TALLAHASSEE — A top aide to the late Gov. Reubin Askew asked the state’s highest court to invalidate politicians’ use of “blind trusts” rather than fully disclosing sources of income.
Republican Gov. Rick Scott, a former for-profit hospital chain CEO who’s worth more than $80 million, has a blind trust. Scott faces re-election in November.
Blind trusts shield those who receive income from them from knowing where the money is coming from, most often to avoid conflicts of interest.
Former Askew chief of staff Jim Apthorp filed an emergency petition Wednesday with the Florida Supreme Court, asking the court to declare the use of blind trusts unconstitutional. The Florida Constitution says a “public office is a public trust.”
“And I think the very name of that kind of trust tells you that it is not public,” Apthorp said at a press conference.
Apthorp argues that the trusts violate the state Constitution, specifically the “Sunshine Amendment,” an initiative led by Askew, who served as a Democratic governor 1971-79 and died in March.
The amendment, passed in 1976, was a reaction to then-government corruption at the federal and state level, including the Watergate scandal.
“All elected constitutional officers and candidates for such offices and … other public officers, candidates, and employees shall file full and public disclosure of their financial interests,” the constitutional provision says.
Apthorp’s complaint says a blind trust “deprives the citizens of Florida of their constitutional right … to receive the benefits of full and public disclosure by constitutional officers and candidates for such offices.”
He wants Secretary of State Ken Detzner to refuse to qualify candidates who list a blind trust under their income disclosures. Qualifying for office runs June 16-20, thus the need for a quick decision.
The petition also asks the court to strike down a state law passed last year allowing blind trusts and to set aside Florida Ethics Commission opinions approving of them. Apthorp’s fear is that “other officials or candidates (will) file blind trusts in 2014.”
House Speaker Will Weatherford, R-Wesley Chapel, and Senate President Don Gaetz, R-Niceville, released a joint statement blasting Apthorp’s suit.
“Former state-wide elected officials, both Democrat and Republican, have used blind trusts in order to avoid conflicts of interest,” they said. “For the plaintiff to suddenly come forward ... raises the suspicion that this is not a serious or sincere constitutional challenge but a cynically-timed political ploy designed and timed to affect the outcome of this year’s elections.”
Wayne Bailey, a political science professor at Stetson University in DeLand, said so many Florida politicians have used blind trusts for so long that legally “it will be a huge jump to rule them out.”
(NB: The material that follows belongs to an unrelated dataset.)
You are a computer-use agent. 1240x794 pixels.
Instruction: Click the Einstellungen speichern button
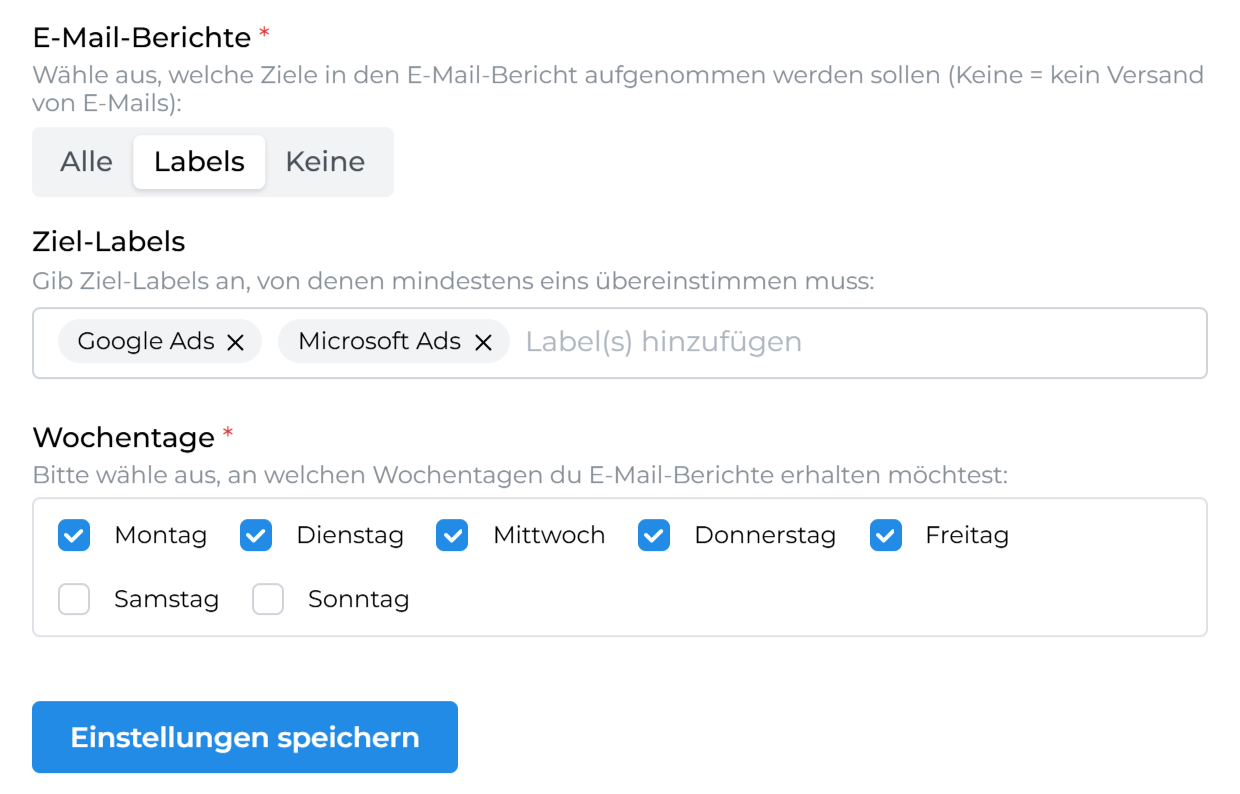coord(245,738)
At the same time, “the public has a legitimate interest in knowing the force of wealth of any elected official or candidate,” Bailey said.
Alex Sink, who unsuccessfully ran for governor against Scott in 2010, disclosed as a candidate that she had a blind trust, “supposedly to avoid conflicts of interest after she became Chief Financial Officer,” the complaint said. Sink was state the state’s chief financial officer in 2007-11.
Scott said he, too, would create a blind trust, and the Ethics Commission said it would approve of its use while Scott was governor.
“Nothing in the Florida Statutes authorized Scott in 2011 – or Sink in earlier years – to satisfy disclosure requirements with a blind trust,” Apthorp’s complaint says.
Scott’s trust was last reported as worth nearly $73 million, generating about $3 million yearly in income. The governor’s other assets and income gave him a net worth of almost $84 million at the end of 2012.
Greg Blair, spokesman for Rick Scott for Florida, said in a statement Wednesday, “As recommended by the ethics commission and unanimously approved by the Legislature, Gov. Scott put his assets in a blind trust to prevent even the appearance of any conflict of interest.
“This is the course CFO Alex Sink took as well. Gov. Scott will always operate in full compliance with the law.”
Apthorp is represented by past Florida State University law dean and president Sandy D’Alemberte, who also was president of the American Bar Association.
The Florida Press Association, League of Women Voters of Florida and the First Amendment Foundation, an open government watchdog, support the suit.
Askew and D’Alemberte, also a former state representative, served as Democrats, but he said the case was “not an attack on Gov. Scott.”
“He hired some very good lawyers,” D’Alemberte said. “They just gave him some very bad advice.” Scott’s communications office did not immediately respond to a request for comment.
The Supreme Court could choose to hear the matter itself, kick the case to a trial judge for determination, or deny the petition.
D’Alemberte said he wasn’t worried about Apthorp’s legal standing to bring the case, which he’s doing as a “citizen and taxpayer of Florida.”
“If Jim Apthorp doesn’t have standing, who the devil does?” D’Alemberte said.